Updated: Tsunami Waves Slam Into American Samoa and National Park of American Samoa, Leaving Death and Destruction in its Wake
A tsunami triggered by an earthquake in the South Pacific slammed into the U.S. territory of American Samoa shortly before 7 a.m. Wednesday, local time, killing nearly three dozen islanders and reportedly demolishing the headquarters and visitor center of the National Park of American Samoa.
Cellphone messages relayed to officials in the National Park Service's Pacific West regional office in California said a series of five waves battered the park's two-story building, which stands about 50 feet from the harbor waters in the capital of Pago Pago on the island of Tutuila.
"Our park superintendent (Mike Reynolds) was in the building when the first wave hit. That was early in the morning. He and this other staffer, (Ranger) Sarah Bone, ran out of the building and up hill, and made a call to our Honolulu office," Holly Bundock, assistant regional director for communications in the Park Service's Pacific West office, said Tuesday afternoon. “The last report was five waves and one as high as 30 feet.”
The Associated Press reported that at least 34 islanders were killed by the waves. Ms. Bundock said there weren't any reports of injuries or deaths among the park's staff, which she said counts 13-15 full-time employees and 30-50 volunteers.
"Every report we get, more and more employees are showing up, which is a great relief to us," she said. "It was so early in the morning people hadn’t actually arrived for work yet. Now we’re kind of focused on assisting the Coast Guard and any kind of emergency service operation.”
The U.S. Geological Survey measured the earthquake at a magnitude of 8.0 and said its epicenter was centered 11.2 miles below the ocean about 125 miles south of Apia on the independent state of Samoa.

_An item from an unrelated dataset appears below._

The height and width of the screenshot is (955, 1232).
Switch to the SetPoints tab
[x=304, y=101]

The broad-scale tectonics of the Tonga region are dominated by the relative convergence of the Pacific and Australia plates, with the Pacific plate subducting westward beneath the Australia plate at the Tonga trench. At the latitude of the earthquake of September 29, 2009, the Pacific plate moves westward with respect to the interior of the Australia plate at a velocity of about 86 mm/year. The earthquake occurred near the northern end of a 3,000 km long segment of the Pacific/Australia plate boundary that trends north-northeast.; farther north of the earthquake’s source region, the plate boundary trends northwest and then west. The eastern edge of the broad Australia plate may be viewed as a collection of small plates or microplates that move with respect to each other and with respect to the Pacific plate and the Australia plate interior.

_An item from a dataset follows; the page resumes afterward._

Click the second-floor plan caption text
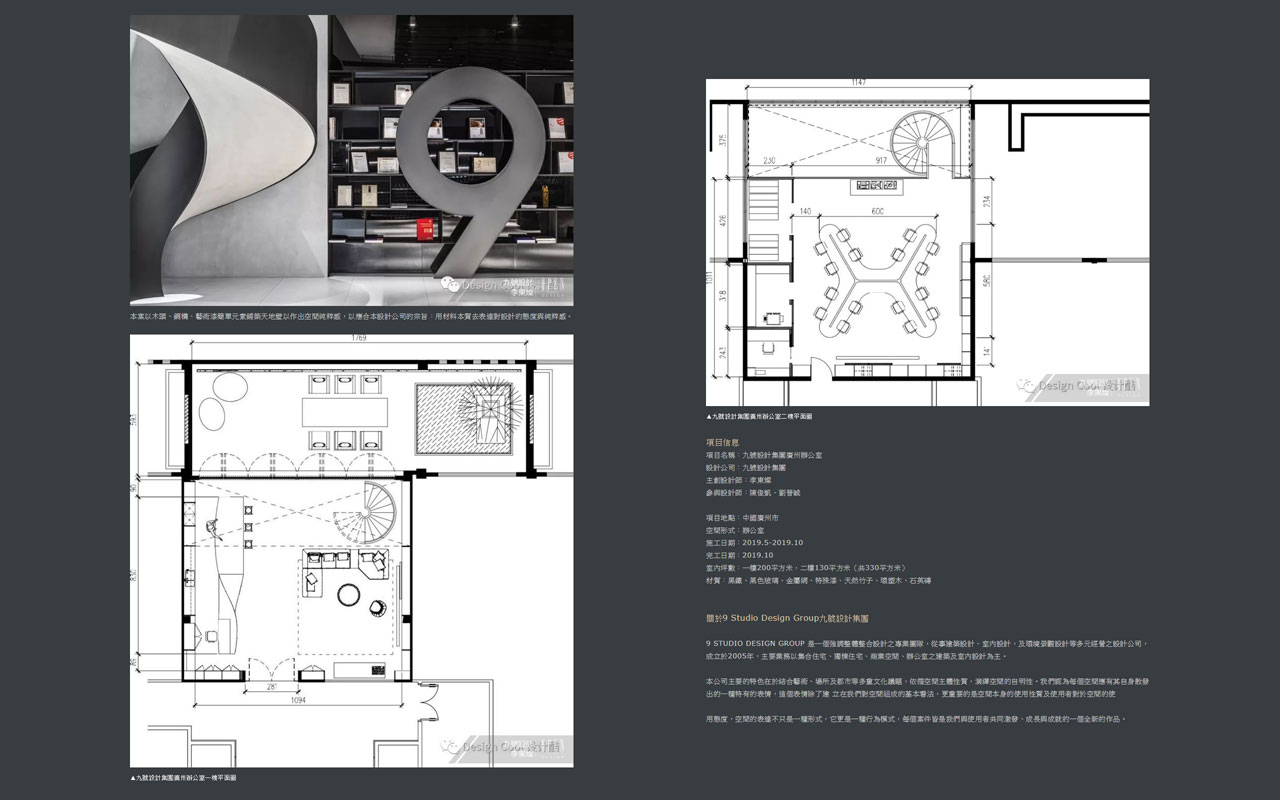1280x800 pixels. click(x=759, y=416)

On the basis of currently available location and fault mechanism information, we infer that the September 29 earthquake occurred as a normal fault rupture on or near the outer rise of the subducting Pacific plate.
The broad-scale Australia/Pacific plate boundary is one of the most active earthquake regions in the world. Earthquakes occur on the thrust-fault boundary between the Australia and Pacific plates, within the Pacific plate on both sides of the trench, and within and on the boundaries of the small plates that compose the eastern edge of the overall Australia plate.